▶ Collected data
◆ ◆ ◆ ◆ ◆

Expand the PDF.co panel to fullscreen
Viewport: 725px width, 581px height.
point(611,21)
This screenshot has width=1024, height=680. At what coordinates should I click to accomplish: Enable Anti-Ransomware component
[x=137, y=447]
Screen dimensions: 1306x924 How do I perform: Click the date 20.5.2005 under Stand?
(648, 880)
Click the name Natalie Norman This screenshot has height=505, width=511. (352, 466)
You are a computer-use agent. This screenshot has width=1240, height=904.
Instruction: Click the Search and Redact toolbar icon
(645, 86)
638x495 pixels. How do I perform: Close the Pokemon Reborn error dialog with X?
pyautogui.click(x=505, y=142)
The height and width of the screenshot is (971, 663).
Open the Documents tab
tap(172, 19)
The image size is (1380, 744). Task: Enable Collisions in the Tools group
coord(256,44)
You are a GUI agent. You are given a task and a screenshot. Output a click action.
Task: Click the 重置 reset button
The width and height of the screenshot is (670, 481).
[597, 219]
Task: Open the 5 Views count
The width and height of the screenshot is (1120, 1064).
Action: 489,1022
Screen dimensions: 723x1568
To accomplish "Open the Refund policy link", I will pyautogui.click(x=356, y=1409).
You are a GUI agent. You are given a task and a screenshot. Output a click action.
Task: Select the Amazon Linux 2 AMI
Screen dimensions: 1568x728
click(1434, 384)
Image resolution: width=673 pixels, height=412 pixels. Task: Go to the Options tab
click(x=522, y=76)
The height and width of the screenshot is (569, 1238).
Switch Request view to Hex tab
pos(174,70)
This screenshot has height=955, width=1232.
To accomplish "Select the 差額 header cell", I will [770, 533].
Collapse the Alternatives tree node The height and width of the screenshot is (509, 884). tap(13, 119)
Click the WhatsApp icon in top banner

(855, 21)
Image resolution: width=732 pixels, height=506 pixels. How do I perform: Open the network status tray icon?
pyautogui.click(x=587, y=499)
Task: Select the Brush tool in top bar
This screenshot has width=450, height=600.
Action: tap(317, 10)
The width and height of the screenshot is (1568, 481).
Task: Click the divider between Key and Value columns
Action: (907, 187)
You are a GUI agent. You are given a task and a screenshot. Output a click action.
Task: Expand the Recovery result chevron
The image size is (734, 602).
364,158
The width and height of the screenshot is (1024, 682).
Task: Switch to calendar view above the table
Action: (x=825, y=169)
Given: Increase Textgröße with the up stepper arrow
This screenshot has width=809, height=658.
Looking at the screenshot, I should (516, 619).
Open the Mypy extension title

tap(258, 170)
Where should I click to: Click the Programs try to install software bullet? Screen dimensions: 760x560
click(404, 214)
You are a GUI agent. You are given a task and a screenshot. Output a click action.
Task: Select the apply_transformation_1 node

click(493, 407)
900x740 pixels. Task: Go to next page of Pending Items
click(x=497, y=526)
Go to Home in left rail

◆ ◆ ◆ ◆ ◆

▶ Exercise description
Could you restate word for word the lines above from the one containing "This screenshot has width=1024, height=680." through the one containing "Task: Select the Amazon Linux 2 AMI", both included, and nothing else?

▶ Exercise output
This screenshot has width=1024, height=680. At what coordinates should I click to accomplish: Enable Anti-Ransomware component
[x=137, y=447]
Screen dimensions: 1306x924 How do I perform: Click the date 20.5.2005 under Stand?
(648, 880)
Click the name Natalie Norman This screenshot has height=505, width=511. (352, 466)
You are a computer-use agent. This screenshot has width=1240, height=904.
Instruction: Click the Search and Redact toolbar icon
(645, 86)
638x495 pixels. How do I perform: Close the Pokemon Reborn error dialog with X?
pyautogui.click(x=505, y=142)
The height and width of the screenshot is (971, 663).
Open the Documents tab
tap(172, 19)
The image size is (1380, 744). Task: Enable Collisions in the Tools group
coord(256,44)
You are a GUI agent. You are given a task and a screenshot. Output a click action.
Task: Click the 重置 reset button
The width and height of the screenshot is (670, 481).
[597, 219]
Task: Open the 5 Views count
The width and height of the screenshot is (1120, 1064).
Action: 489,1022
Screen dimensions: 723x1568
To accomplish "Open the Refund policy link", I will pyautogui.click(x=356, y=1409).
You are a GUI agent. You are given a task and a screenshot. Output a click action.
Task: Select the Amazon Linux 2 AMI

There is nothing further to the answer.